In his 1964 essay, ‘In Praise of Inconsistency’, written when he was still a Marxist (albeit an anti-Stalinist), Kołakowski makes the observation that no society will be able to fully reconcile all of the opposing values shared by its members. Key to the maintenance of a free society, in which pluralism and diversity of views is possible, is the acceptance that we must all compromise on our values to live alongside each other without recourse to violence or tyranny. It is impossible for anyone to be act with complete consistency with regards to their values, for this, in practice, leads to fanaticism and totalitarianism.
One must accept that not everyone will agree with us on everything, and that there is not a ‘correct position’ on every issue
“What is required of a citizen? Consistent loyalty to the state or government. Therefore a consistent citizen will always be proud to cooperate with the secret police, knowing it to be necessary to the existence of the state, to its glory and growth.” As Kołakowski goes on to explain, society thrives on inconsistency. If people were to act in consistent adherence to whatever they purport to believe in, human civilisation would be impossible.

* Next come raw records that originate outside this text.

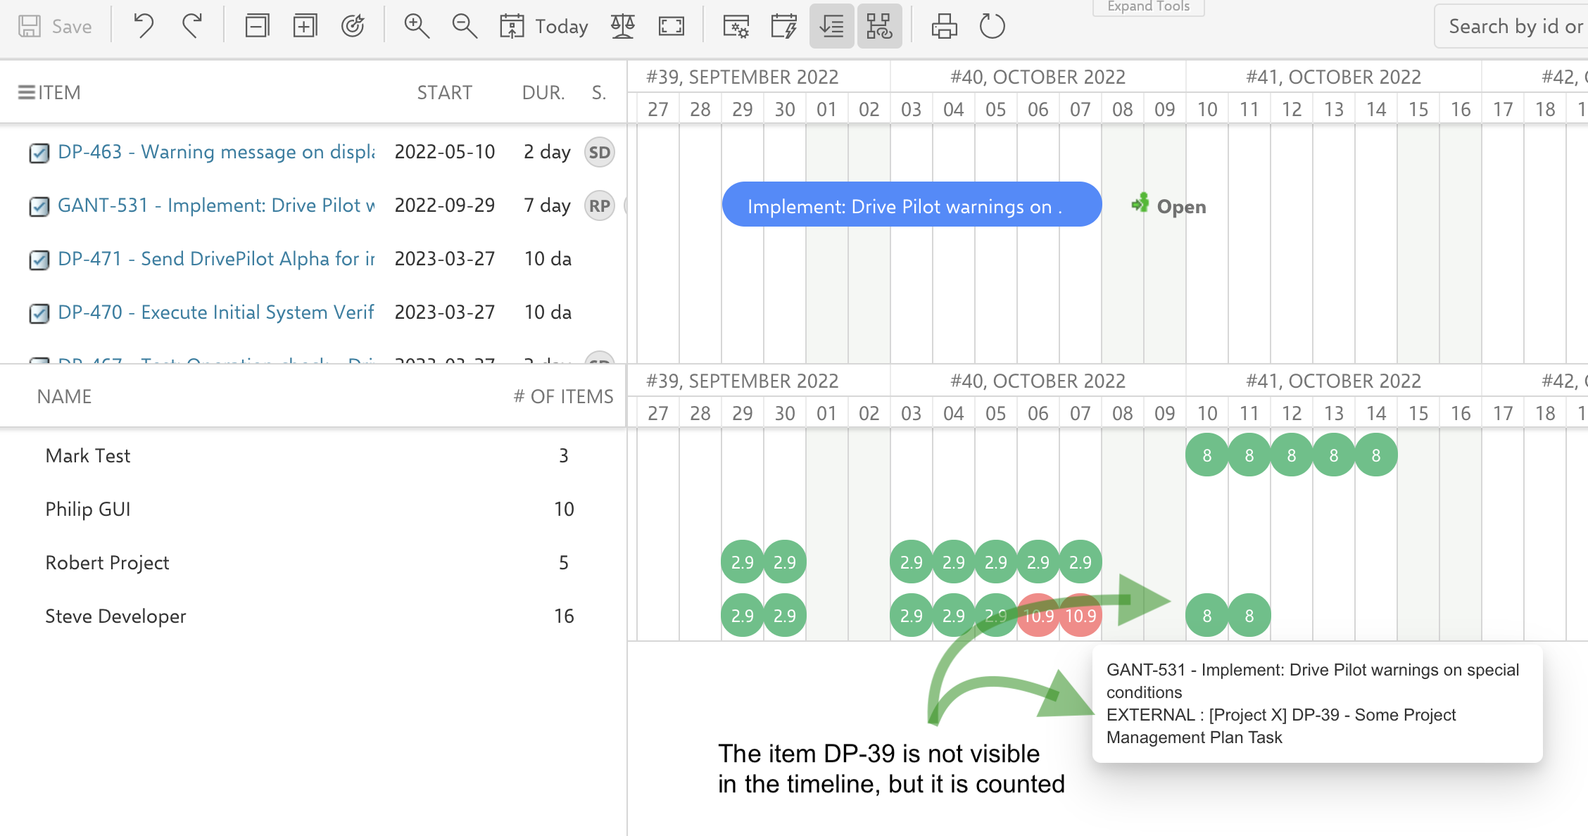Viewport: 1588px width, 836px height.
Task: Toggle the dependency links view button
Action: 879,26
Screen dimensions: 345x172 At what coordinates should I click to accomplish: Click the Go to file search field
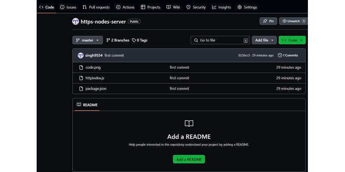[x=220, y=40]
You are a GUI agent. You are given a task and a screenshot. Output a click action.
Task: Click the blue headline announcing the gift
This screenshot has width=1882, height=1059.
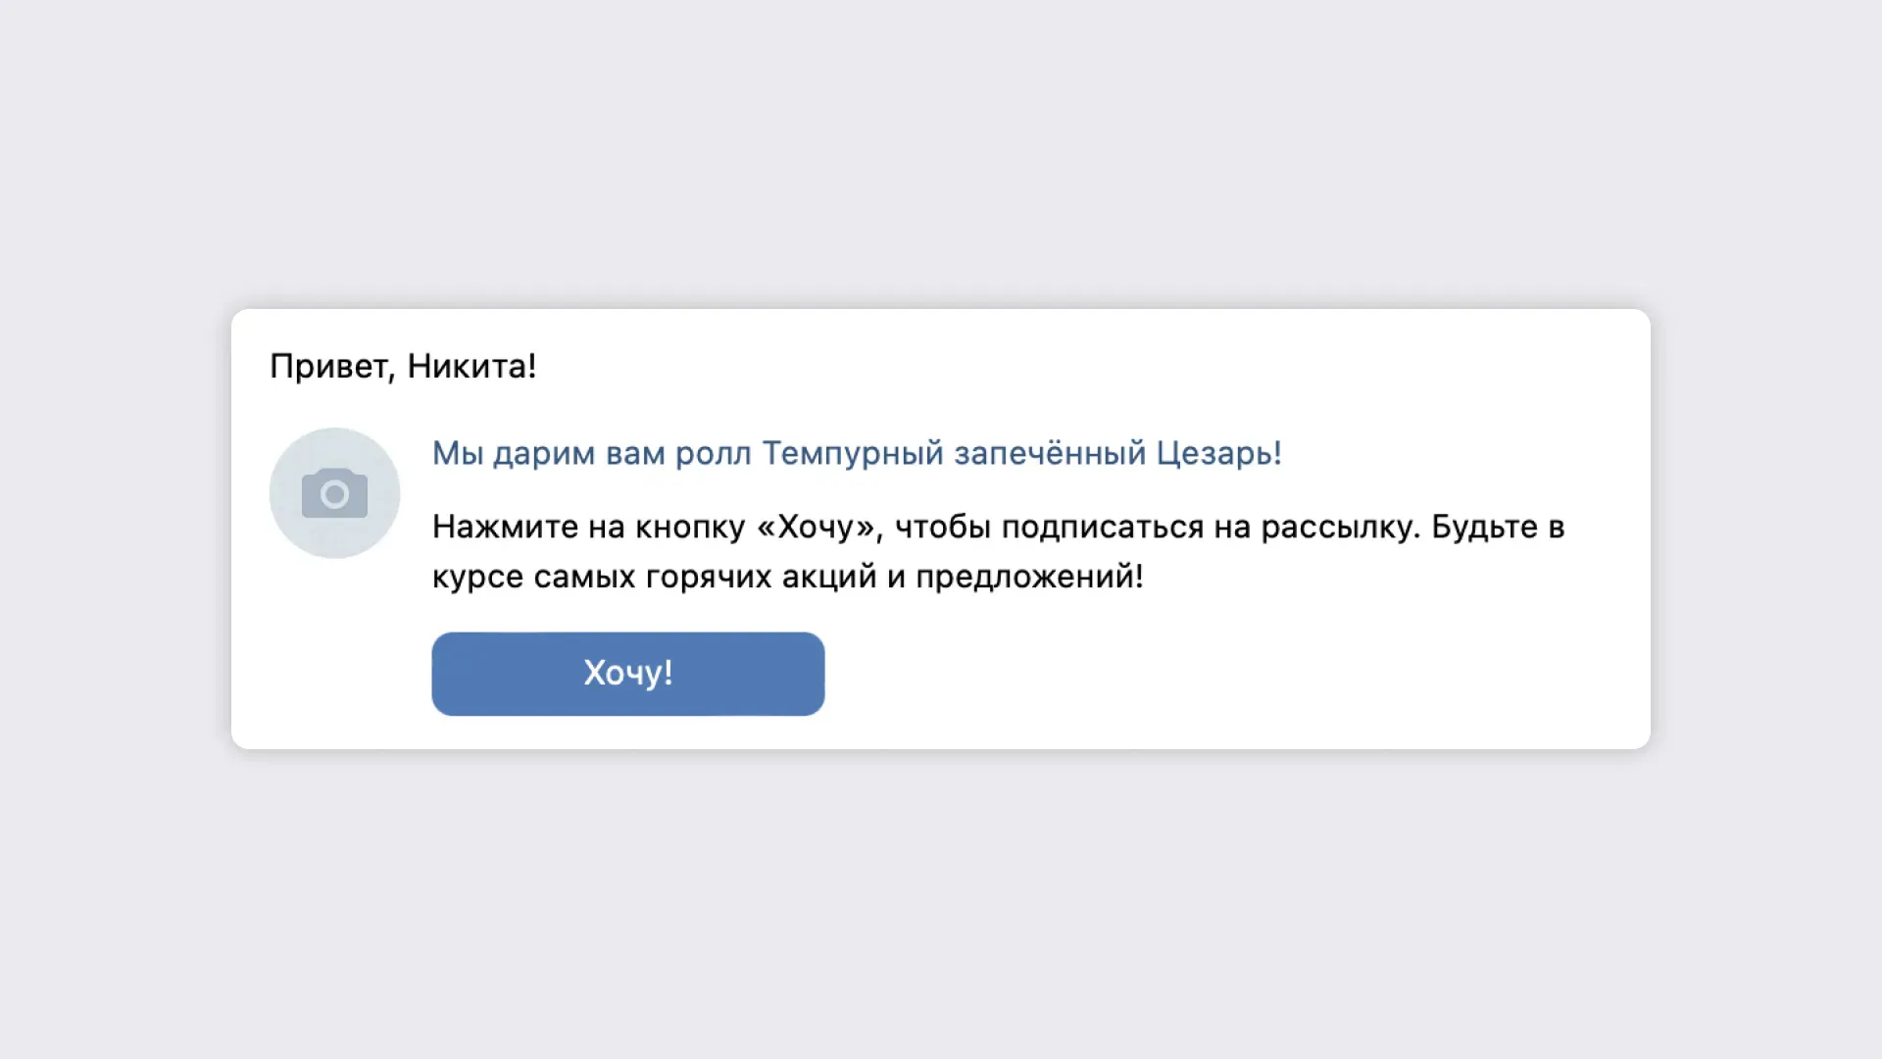[857, 453]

Human fellowship is only plausible because we have learnt to make compromises both big and little so as not to destroy the fragile bedrock upon which our commonwealth rests.
“The race of those who vacillate and are soft, the inconsistent people…continues to be one of the greatest sources of hope that possibly the human species will somehow manage to survive.” Eloquently stated as ever, I must nevertheless take issue when Kołakowski claims that we who thrive on inconsistency are ‘soft’. Those who profess absolute certainty about things which are objectively uncertain, far from being ‘strong’, are too weak to face up the messy reality of a world which is built upon inconsistency.
It is impossible for anyone to be act with complete consistency with regards to their values, for this, in practice, leads to fanaticism and totalitarianism
As Christopher Hitchens puts it eloquently in his memoir, Hitch-22: “It’s quite a task to combat the absolutists and the relativists at the same time: to maintain that there is no totalitarian solution while also insisting that, yes, we on our side also have unalterable convictions and are willing to fight for them. …Membership in the skeptical faction or tendency is not at all a soft option. …To be an unbeliever is not to be merely “open-minded”. It is, rather, a decisive admission of uncertainty that is dialectically connected to the repudiation of the totalitarian principle, in the mind as well as in politics.”
Roger Scruton, in his brilliant book The Uses of Pessimism: And the Danger of False Hope (2010), argues eloquently and persuasively in favour of a society where men live together in a spirit of mutual acceptance of each other’s differences. Such a view of society is incompatible with the worldview of those that wish to conscript all of society into this or that cause, or this or that political ideology. It is a view I wholeheartedly endorse.